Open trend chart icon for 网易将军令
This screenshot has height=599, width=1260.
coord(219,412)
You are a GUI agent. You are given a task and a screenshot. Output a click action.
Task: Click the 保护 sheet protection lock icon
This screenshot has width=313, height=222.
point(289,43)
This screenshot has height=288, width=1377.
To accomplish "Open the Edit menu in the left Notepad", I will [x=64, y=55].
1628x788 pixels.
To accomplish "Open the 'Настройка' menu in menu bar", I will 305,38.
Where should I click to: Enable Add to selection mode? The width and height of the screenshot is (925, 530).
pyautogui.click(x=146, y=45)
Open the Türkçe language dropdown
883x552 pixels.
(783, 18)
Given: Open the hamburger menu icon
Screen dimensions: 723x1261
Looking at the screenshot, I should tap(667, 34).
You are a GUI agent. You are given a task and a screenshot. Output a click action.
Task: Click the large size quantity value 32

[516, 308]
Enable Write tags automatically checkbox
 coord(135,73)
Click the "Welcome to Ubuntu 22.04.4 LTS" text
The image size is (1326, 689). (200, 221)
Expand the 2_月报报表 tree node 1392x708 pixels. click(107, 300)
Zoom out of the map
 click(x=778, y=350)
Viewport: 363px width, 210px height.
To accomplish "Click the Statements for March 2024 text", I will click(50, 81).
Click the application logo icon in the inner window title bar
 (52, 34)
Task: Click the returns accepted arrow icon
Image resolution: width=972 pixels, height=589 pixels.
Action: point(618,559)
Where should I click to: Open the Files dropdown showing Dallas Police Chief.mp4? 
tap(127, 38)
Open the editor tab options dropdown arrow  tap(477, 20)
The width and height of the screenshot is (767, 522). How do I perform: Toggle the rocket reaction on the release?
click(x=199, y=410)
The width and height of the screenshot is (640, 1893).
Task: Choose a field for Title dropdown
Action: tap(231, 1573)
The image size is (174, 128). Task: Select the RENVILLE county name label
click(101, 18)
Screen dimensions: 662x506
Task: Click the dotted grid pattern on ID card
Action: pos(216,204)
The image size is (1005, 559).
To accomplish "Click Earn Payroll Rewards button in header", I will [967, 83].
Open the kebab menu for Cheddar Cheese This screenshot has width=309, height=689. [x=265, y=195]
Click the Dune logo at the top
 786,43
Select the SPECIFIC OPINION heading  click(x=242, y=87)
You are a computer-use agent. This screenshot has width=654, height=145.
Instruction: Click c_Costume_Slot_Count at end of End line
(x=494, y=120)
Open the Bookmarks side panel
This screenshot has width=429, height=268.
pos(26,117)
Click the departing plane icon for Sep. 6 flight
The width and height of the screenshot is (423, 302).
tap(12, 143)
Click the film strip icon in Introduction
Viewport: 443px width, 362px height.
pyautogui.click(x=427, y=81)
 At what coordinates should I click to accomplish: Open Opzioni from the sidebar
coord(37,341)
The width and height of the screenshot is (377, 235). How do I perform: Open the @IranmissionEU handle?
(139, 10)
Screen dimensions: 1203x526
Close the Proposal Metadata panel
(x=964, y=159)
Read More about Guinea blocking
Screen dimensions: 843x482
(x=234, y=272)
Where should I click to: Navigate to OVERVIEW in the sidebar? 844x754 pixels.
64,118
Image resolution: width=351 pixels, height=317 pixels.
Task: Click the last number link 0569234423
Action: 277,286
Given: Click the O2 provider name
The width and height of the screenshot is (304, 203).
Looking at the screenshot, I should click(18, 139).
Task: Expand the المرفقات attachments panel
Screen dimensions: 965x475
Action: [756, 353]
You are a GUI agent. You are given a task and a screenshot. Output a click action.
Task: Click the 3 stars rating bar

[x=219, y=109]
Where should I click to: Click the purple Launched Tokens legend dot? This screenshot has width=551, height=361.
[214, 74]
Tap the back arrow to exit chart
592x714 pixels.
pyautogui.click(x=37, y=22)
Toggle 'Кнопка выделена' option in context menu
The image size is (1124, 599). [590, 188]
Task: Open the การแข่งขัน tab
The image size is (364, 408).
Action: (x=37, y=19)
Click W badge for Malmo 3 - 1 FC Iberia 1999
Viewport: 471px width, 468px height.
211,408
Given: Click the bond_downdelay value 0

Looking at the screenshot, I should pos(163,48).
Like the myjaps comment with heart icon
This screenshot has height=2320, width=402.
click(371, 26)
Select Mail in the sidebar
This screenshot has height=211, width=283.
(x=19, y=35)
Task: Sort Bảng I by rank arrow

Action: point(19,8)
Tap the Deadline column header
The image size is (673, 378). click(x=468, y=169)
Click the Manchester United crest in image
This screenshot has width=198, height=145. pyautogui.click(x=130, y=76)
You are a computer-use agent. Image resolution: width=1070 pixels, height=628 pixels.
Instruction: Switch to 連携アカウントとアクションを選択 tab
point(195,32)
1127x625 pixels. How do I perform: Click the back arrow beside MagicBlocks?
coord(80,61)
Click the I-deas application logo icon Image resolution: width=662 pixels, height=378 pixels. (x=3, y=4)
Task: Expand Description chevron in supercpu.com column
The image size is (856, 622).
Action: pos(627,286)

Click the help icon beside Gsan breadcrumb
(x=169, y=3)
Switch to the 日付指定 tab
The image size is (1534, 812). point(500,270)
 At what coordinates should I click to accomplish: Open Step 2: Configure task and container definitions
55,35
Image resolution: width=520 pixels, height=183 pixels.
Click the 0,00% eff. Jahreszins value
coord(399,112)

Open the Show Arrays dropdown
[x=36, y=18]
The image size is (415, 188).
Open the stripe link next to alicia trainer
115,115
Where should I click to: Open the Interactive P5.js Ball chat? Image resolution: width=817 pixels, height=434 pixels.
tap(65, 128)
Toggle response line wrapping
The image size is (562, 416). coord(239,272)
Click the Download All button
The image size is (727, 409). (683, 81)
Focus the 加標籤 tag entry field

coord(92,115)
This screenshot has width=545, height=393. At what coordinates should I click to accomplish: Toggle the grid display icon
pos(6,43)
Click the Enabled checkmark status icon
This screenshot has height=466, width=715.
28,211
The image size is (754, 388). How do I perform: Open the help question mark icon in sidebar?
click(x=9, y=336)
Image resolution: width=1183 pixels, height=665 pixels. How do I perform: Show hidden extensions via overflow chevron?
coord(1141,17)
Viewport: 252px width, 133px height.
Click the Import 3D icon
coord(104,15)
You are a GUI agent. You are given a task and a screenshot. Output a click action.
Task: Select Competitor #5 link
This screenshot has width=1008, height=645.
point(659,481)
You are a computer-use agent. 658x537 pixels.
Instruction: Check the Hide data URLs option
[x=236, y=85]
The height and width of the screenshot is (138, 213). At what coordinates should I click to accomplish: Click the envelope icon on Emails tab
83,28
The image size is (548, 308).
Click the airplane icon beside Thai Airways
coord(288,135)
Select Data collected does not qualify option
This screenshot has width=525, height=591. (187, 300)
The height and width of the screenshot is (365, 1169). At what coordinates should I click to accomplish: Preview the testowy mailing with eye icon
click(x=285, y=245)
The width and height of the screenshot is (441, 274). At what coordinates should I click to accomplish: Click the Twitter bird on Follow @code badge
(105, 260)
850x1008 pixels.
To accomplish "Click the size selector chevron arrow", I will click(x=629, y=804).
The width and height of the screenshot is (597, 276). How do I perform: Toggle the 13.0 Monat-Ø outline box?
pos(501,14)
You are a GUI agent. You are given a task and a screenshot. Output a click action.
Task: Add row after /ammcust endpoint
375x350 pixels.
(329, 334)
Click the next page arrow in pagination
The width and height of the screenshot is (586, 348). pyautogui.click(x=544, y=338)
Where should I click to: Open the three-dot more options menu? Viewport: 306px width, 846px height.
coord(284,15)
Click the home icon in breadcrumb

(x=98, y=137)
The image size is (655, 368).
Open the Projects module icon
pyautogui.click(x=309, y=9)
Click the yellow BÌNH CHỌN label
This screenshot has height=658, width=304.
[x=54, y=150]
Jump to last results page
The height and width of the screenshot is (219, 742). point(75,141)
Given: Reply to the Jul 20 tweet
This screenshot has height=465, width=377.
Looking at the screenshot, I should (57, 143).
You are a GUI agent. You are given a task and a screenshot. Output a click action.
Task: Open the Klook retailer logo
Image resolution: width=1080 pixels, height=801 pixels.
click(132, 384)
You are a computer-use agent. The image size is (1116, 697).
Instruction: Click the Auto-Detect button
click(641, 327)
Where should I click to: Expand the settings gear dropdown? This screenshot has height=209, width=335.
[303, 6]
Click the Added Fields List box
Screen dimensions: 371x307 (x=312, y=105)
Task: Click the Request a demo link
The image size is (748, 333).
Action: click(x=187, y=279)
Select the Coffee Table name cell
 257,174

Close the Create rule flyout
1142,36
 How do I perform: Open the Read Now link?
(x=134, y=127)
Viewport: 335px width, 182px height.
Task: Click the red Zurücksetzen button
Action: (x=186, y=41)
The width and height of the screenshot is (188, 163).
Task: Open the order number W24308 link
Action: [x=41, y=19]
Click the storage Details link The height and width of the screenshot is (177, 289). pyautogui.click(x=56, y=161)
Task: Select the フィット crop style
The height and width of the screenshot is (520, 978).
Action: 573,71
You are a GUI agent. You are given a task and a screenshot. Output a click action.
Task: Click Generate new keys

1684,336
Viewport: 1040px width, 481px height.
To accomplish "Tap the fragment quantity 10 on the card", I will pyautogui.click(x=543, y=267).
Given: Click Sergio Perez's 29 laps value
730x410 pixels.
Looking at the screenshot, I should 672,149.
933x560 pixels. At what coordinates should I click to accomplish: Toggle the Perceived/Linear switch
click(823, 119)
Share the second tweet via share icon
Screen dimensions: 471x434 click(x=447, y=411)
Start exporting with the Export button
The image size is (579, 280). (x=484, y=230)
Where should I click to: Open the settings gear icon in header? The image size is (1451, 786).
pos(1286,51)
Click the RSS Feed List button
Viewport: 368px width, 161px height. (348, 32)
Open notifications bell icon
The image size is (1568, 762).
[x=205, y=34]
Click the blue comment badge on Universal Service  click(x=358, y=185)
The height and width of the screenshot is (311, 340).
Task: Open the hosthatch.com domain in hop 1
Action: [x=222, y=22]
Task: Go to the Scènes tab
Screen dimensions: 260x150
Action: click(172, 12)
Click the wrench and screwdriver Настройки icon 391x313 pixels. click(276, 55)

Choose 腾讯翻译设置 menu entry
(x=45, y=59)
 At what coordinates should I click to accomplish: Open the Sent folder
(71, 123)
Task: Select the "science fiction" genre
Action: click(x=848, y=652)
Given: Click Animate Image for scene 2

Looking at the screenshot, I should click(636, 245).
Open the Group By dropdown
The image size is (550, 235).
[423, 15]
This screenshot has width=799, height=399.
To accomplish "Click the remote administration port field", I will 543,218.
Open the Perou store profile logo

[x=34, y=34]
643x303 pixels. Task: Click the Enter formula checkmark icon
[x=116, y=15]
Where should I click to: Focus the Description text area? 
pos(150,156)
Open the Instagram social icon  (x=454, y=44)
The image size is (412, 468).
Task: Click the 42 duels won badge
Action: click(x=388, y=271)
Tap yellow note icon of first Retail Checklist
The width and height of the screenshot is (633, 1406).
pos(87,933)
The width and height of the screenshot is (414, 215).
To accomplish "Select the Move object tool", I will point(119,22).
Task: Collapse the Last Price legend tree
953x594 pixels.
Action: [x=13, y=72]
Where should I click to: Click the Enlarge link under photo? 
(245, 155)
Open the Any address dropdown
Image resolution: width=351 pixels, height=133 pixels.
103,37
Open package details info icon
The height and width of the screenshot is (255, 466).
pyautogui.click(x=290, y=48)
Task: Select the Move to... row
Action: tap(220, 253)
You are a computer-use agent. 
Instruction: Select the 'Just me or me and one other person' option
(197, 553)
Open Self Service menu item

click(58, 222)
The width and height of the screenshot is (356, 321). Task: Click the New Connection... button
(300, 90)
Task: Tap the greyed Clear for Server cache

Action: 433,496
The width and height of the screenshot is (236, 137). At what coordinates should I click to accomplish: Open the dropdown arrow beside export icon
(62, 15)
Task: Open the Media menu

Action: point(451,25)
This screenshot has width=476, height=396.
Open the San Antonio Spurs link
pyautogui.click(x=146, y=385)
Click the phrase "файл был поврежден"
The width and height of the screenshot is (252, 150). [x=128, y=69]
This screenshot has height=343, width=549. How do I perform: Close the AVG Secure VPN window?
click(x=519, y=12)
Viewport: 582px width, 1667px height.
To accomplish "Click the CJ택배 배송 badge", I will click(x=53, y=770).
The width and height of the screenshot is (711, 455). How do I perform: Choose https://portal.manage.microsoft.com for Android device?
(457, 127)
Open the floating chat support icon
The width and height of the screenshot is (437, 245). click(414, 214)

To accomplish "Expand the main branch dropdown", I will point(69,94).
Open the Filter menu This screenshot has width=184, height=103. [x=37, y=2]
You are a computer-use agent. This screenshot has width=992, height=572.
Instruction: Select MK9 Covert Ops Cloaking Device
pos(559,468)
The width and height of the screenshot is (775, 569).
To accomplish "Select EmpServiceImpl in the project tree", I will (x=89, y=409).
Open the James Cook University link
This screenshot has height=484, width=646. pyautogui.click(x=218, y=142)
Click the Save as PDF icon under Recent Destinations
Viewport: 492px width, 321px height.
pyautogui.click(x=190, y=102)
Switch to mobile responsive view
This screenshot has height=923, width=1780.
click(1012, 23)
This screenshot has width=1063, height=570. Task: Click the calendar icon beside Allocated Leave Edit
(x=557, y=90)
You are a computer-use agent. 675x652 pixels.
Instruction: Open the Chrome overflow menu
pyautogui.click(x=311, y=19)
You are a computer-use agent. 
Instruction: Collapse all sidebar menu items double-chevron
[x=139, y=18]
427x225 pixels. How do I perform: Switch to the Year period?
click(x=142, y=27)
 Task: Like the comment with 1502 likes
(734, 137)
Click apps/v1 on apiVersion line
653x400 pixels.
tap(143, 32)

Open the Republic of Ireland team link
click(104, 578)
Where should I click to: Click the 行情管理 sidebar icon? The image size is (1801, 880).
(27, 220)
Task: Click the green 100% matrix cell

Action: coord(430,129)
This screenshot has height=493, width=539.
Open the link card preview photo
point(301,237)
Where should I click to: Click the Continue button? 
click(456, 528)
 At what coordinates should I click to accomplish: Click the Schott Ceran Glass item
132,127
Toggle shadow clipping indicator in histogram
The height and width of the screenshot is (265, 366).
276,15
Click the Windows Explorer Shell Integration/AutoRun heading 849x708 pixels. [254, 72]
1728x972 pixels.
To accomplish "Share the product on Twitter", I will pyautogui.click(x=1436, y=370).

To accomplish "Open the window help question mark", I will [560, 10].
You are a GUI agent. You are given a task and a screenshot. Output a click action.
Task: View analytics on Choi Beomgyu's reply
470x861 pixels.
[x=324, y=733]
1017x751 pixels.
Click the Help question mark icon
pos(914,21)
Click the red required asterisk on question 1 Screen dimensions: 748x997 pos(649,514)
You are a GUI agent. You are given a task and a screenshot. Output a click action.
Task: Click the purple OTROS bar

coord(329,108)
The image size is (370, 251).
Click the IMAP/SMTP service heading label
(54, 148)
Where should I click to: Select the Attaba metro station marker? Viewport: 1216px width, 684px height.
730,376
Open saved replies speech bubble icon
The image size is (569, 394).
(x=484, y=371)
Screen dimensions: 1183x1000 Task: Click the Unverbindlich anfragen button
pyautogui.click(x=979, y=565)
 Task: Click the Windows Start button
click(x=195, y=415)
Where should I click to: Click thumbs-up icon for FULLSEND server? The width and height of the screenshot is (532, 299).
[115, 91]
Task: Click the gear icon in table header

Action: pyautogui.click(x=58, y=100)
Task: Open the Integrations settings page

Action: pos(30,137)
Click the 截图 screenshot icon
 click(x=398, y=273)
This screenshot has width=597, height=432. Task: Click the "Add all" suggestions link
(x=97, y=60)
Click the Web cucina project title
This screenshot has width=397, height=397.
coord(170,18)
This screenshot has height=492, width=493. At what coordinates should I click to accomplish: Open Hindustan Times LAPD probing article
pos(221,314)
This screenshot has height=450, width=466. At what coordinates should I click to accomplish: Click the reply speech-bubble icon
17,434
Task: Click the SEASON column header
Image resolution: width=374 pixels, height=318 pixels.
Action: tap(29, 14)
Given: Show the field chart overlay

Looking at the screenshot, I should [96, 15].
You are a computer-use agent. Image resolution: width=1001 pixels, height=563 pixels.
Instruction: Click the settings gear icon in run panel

• EXERCISE REQUIREMENTS:
From the listing above, return every line that contains the word "tree".

• RESPONSE FOR THIS EXERCISE:
Expand the 2_月报报表 tree node 1392x708 pixels. click(107, 300)
Task: Collapse the Last Price legend tree
To accomplish "Select EmpServiceImpl in the project tree", I will (x=89, y=409).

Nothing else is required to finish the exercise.